Thanks everyone for all the great feedback! I guess I feel a little better that it's not just me getting tripped up by this.
Regarding Michael Morton's suggestion to "calculate the probability using the two binomial probabilities and summing all possibilities", that is what I originally thought of too, and I believe that is correct. However, that also requires manual calculations for each combination of k/n1/n2, and I was trying to figure out if there was a generalizable solution. And yes, there is independence of x1 and x2, and p1 and p2 are both known.
Regarding Jeffrey Finman's question about the original conditions, he brings up a good point. Please let me clarify what I meant in my original e-mail. When I wrote that "k>=min(n1,n2)", it was more an observation about the particulars of my dataset and the desired values of k.
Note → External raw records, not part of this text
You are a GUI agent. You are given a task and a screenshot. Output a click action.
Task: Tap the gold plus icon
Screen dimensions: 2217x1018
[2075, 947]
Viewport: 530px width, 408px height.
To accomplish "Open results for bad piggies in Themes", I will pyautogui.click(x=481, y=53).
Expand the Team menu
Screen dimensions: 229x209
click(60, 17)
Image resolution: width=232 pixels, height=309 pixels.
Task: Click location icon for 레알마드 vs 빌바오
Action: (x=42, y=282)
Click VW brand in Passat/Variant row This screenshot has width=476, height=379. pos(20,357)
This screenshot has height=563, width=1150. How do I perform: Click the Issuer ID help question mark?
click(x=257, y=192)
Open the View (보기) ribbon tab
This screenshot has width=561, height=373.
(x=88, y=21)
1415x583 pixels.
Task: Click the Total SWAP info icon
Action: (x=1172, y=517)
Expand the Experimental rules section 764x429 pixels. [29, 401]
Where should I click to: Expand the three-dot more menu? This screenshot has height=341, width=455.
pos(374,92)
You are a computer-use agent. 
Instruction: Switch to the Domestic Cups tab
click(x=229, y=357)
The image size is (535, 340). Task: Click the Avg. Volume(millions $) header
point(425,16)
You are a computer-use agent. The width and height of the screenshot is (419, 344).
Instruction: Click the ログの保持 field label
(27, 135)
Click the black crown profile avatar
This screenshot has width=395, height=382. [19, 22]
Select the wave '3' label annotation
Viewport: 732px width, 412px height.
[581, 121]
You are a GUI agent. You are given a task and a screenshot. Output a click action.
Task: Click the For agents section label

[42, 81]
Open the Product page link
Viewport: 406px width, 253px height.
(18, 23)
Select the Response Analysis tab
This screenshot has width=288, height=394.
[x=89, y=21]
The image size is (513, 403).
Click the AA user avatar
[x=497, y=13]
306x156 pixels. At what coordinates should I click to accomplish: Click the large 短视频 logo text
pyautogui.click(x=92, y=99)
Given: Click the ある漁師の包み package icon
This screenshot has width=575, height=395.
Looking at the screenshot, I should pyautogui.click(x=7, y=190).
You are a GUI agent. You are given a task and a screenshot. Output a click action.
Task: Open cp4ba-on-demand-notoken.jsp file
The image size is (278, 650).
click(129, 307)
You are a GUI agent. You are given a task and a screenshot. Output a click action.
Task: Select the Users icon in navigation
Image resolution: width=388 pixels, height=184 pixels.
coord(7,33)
Strictly speaking, given the data I have, k could be (and sometimes is) any number between 0 and n1+n2. However, for the purposes of my particular analysis, the desired values of k for which I need to do the calculation always happen to meet the condition "k>=min(n1,n2)". But yes, in general it is possible for k to equal X1 (if X2 is zero) or vice versa.
Regarding Margot's original suggestion to take the weighted sum of the two individual distributions, with weights n1/(n1+n2) and n2/(n1+n2), when I tried that I found something interesting. Compared to the manual calculations I did for a few cases, when p1=p2 her solution matched the manual summation exactly. However, when p1-p2=0.05, the weighting solution started to deviate from the manual summation by somewhere in the neighborhood of 0.0005 to 0.001, for the cases I tested of n's in the range of 2 to 4.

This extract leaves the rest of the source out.